When he first lands in Newcastle, Carter orders a pint in a pub. As the barman starts filling a mug, Carter angrily snaps his fingers and corrects the server, “In a thin glass!” Locals look and then quickly look away. Caine’s facial expression is fierce as he establishes big-town dominance over his former community.
One of the key works of post-war Britain is the play Look Back in Anger by John Osborne. In Get Carter, Osborne plays suave heavy Cyril Kinnear, who is not quite Carter’s boss, but the major associate of Carter’s bosses back in London. Great performance by Osborne, especially during a card game. When Carter bursts through Kinnear’s security to penetrate the card game, Kinnear says, “See what it’s like these days, Jack? You can’t get the material.”

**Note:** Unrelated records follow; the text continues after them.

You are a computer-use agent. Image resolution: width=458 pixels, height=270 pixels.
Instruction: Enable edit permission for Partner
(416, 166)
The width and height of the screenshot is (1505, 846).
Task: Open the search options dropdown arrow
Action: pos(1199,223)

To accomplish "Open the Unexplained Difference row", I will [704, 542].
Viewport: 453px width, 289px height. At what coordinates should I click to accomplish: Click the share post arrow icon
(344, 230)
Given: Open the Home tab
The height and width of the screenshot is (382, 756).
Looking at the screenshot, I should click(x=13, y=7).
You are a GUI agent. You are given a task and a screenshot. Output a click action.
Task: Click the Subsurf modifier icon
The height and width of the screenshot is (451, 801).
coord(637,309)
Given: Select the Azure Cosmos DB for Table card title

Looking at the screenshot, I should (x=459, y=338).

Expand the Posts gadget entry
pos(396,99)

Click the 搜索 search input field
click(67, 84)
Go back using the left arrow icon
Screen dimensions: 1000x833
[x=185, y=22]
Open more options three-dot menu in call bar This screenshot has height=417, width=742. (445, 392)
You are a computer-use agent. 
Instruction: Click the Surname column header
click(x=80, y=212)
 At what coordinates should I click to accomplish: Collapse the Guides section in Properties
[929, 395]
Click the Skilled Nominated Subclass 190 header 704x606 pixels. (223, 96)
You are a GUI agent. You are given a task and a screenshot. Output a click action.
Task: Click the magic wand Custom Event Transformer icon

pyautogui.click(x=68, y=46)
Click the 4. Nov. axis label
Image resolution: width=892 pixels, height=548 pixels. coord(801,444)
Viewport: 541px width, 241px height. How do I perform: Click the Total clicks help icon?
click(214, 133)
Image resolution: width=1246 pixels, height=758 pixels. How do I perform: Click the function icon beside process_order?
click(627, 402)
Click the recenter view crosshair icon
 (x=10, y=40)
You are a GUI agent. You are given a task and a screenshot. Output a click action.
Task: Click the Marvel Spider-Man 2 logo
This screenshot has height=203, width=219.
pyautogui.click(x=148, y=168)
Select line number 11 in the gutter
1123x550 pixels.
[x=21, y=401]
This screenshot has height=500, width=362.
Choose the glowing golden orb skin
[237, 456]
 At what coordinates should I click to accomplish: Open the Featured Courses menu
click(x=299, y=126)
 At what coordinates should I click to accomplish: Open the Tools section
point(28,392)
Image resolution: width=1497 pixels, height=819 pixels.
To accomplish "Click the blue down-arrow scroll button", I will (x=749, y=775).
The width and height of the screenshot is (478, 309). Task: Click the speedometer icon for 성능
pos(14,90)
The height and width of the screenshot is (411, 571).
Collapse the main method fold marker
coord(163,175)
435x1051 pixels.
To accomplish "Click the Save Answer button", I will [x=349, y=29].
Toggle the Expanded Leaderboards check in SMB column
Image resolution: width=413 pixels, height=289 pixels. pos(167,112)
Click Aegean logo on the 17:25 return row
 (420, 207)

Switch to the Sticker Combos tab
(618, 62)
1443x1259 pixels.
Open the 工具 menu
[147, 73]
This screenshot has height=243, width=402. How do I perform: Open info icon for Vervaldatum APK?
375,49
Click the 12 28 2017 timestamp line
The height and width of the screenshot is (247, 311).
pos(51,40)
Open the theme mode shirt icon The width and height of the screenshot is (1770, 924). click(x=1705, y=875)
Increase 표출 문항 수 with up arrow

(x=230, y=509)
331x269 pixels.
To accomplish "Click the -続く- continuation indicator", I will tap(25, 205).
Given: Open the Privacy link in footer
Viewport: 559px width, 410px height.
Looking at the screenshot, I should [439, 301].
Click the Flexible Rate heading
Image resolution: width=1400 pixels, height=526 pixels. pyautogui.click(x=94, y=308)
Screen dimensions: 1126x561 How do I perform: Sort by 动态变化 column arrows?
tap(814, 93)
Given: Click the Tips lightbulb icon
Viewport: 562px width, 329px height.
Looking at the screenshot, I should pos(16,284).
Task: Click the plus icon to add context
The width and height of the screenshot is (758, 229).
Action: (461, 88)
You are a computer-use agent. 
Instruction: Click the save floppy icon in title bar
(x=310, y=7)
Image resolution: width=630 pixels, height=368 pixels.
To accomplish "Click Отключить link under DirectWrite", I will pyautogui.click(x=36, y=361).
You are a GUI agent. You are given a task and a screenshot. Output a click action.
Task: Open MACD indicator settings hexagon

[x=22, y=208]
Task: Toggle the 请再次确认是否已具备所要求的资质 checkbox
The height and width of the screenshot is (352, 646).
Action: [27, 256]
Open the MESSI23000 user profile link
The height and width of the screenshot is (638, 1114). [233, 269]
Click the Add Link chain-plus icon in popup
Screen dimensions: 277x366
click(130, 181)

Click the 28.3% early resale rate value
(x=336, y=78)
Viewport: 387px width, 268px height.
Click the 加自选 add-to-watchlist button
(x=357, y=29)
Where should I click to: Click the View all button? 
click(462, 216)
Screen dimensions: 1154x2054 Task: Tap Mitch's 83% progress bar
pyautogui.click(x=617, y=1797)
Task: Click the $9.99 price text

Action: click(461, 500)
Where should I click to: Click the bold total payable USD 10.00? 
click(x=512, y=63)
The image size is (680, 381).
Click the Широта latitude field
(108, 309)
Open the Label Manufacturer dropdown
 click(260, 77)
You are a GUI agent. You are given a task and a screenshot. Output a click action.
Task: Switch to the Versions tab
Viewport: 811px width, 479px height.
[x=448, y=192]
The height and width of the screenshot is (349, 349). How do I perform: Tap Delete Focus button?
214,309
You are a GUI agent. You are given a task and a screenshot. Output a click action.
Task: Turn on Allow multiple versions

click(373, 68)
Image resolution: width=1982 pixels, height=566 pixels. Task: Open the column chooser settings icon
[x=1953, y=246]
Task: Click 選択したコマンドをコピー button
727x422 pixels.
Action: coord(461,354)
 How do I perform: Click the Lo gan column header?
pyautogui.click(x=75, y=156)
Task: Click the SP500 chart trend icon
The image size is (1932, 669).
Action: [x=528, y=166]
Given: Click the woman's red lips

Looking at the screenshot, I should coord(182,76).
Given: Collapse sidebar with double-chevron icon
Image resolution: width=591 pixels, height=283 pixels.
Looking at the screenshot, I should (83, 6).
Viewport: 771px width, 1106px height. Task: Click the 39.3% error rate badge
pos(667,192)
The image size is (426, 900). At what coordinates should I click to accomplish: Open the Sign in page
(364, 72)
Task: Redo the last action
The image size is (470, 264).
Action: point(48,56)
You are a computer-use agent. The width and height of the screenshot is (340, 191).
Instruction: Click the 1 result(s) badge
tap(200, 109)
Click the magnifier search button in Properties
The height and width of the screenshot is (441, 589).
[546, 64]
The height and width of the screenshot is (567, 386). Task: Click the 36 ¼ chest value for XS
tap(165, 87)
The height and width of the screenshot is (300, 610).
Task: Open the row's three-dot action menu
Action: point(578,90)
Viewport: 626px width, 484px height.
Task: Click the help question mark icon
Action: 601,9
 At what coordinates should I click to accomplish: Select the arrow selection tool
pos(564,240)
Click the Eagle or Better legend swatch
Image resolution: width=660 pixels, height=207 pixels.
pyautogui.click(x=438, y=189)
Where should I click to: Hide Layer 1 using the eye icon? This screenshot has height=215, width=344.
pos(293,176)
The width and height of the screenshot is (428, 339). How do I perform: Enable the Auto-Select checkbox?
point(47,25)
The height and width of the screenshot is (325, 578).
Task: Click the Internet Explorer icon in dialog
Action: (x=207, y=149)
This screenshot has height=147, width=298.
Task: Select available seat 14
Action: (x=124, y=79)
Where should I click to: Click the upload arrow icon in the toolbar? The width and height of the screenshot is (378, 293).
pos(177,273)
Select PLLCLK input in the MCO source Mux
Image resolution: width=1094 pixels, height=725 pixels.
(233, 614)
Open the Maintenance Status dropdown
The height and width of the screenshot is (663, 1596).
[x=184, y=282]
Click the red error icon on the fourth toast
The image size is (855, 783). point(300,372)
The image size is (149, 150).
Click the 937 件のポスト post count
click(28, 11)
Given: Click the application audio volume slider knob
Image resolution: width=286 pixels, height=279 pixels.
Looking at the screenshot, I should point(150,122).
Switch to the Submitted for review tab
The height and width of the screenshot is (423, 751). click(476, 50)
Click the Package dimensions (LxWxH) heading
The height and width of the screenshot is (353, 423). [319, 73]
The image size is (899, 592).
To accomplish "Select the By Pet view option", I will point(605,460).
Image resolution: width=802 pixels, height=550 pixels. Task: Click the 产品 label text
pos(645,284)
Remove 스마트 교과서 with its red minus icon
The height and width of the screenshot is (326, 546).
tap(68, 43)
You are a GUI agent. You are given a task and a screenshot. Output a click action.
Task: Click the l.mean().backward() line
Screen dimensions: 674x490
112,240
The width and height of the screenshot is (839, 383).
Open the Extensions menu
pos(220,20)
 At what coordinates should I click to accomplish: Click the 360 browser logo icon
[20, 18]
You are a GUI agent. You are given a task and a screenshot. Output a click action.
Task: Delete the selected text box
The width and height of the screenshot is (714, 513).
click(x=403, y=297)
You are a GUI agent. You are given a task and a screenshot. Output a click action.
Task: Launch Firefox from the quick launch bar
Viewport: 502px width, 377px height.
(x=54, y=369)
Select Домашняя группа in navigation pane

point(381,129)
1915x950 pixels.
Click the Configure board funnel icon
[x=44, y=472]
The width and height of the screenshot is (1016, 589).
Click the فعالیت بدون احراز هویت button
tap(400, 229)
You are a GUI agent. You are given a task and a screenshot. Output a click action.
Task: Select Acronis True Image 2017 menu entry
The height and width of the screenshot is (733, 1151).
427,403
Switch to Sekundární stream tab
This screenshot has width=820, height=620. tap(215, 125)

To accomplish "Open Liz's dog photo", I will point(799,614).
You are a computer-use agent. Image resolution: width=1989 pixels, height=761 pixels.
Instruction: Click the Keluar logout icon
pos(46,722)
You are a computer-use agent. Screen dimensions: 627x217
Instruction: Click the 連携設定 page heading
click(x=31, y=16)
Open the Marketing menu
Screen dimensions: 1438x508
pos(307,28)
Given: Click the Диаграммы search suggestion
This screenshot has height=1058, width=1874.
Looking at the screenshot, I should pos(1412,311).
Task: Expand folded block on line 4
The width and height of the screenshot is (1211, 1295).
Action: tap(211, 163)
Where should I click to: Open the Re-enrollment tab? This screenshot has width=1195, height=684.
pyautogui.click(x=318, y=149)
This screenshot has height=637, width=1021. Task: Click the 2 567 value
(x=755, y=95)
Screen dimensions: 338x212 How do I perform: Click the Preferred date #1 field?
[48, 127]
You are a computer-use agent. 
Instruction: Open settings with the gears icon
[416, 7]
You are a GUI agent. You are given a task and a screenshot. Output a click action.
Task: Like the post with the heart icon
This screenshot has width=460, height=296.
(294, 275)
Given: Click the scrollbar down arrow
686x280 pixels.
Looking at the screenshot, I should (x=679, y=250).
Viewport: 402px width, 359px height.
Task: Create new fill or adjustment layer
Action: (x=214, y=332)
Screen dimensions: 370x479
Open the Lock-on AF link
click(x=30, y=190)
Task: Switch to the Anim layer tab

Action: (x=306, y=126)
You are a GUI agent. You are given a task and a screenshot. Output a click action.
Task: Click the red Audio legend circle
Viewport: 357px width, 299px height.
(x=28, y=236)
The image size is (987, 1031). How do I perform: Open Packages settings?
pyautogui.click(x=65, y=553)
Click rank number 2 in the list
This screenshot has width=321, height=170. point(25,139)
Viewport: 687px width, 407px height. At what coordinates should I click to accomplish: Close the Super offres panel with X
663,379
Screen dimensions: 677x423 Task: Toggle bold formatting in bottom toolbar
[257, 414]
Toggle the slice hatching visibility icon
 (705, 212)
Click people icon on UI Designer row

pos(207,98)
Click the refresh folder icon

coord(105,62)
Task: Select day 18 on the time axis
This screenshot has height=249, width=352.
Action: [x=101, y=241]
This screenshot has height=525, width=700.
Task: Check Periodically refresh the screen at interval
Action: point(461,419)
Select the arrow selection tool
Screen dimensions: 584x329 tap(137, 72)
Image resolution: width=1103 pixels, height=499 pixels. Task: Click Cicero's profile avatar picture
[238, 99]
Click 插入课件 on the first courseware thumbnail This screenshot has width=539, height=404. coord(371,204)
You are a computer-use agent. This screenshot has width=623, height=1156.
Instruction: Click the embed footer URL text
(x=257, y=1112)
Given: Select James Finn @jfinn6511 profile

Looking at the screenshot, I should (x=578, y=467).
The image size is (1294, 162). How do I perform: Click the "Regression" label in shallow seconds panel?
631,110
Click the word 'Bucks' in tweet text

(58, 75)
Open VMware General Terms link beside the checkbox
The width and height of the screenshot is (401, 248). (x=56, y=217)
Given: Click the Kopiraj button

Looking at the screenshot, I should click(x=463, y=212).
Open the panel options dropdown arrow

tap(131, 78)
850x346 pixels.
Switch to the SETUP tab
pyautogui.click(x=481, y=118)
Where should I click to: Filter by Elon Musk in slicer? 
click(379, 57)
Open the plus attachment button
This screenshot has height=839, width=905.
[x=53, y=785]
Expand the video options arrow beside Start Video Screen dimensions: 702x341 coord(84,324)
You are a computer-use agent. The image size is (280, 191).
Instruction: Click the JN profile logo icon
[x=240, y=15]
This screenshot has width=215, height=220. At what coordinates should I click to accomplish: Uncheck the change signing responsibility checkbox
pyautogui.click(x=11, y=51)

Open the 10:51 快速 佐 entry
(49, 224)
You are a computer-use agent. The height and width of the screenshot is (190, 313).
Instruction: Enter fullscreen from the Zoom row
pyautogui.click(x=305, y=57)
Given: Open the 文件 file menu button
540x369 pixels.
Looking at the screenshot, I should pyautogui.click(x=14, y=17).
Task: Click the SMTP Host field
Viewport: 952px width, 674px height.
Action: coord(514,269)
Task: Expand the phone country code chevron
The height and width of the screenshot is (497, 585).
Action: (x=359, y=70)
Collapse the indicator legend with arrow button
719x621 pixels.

It’s a beautiful line, made all the more beautiful by the blocking: Osborne does not look at Caine or get any visual cues as to the nature of an intrusion.
In the pub, Carter visibly cows the locals; at the card game, Kinnear establishes a more casual kind of dominance through omniscience.
On a later UK tour with the Bad Plus, we played Gateshead, next door to Newcastle, and after sound check I went in search of a famous Get Carter location, the Trinity Square car park designed in Brutalist fashion by Owen Luder. Is it appropriate to feel grief when a car park is demolished? If so, yes, I am sad that the Trinity Square car park was blown up and replaced by something safer and more shopper-friendly a few years after my visit.
The whole film exudes this particular kind of car park flavor. There are thousands of books and movies that follow a similar general revenge plot with a related complement of thieves and murderers, but Get Carter remains in a “Brutalist" class of one.
1) Roy Budd’s jazzy score is just perfect for the opening scene as the train heads north from London through the tunnel. A few years later, Budd created the theme for another personal touchstone, The Sandbaggers (where I don’t like the music nearly as much).
2) Bernard Hepton is a minor ineffectual villain in Get Carter, but you might know him better as Toby Esterhase in the BBC adaption of Tinker, Tailor, Soldier, Spy. Tony Beckley is perfectly nasty as Peter the Dutchman, but any serious Doctor Who fan my age grew up with his star turn as megalomaniacal millionaire Harrison Chase in “The Seeds of Doom.”